##### INPUT RECORDS

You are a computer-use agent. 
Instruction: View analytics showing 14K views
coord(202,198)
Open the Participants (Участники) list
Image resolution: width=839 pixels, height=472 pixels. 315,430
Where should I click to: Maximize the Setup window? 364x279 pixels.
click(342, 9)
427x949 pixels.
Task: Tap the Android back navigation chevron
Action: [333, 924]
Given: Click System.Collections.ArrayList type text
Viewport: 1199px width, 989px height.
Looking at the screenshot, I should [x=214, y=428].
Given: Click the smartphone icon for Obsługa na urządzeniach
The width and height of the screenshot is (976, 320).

##########

§ **AIM**
Copy every item above word for word, keeping each line and its numbers and punctuation unchanged.

§ **EXERCISE SOLUTION**
You are a computer-use agent. 
Instruction: View analytics showing 14K views
coord(202,198)
Open the Participants (Участники) list
Image resolution: width=839 pixels, height=472 pixels. 315,430
Where should I click to: Maximize the Setup window? 364x279 pixels.
click(342, 9)
427x949 pixels.
Task: Tap the Android back navigation chevron
Action: [333, 924]
Given: Click System.Collections.ArrayList type text
Viewport: 1199px width, 989px height.
Looking at the screenshot, I should [x=214, y=428].
Given: Click the smartphone icon for Obsługa na urządzeniach
The width and height of the screenshot is (976, 320).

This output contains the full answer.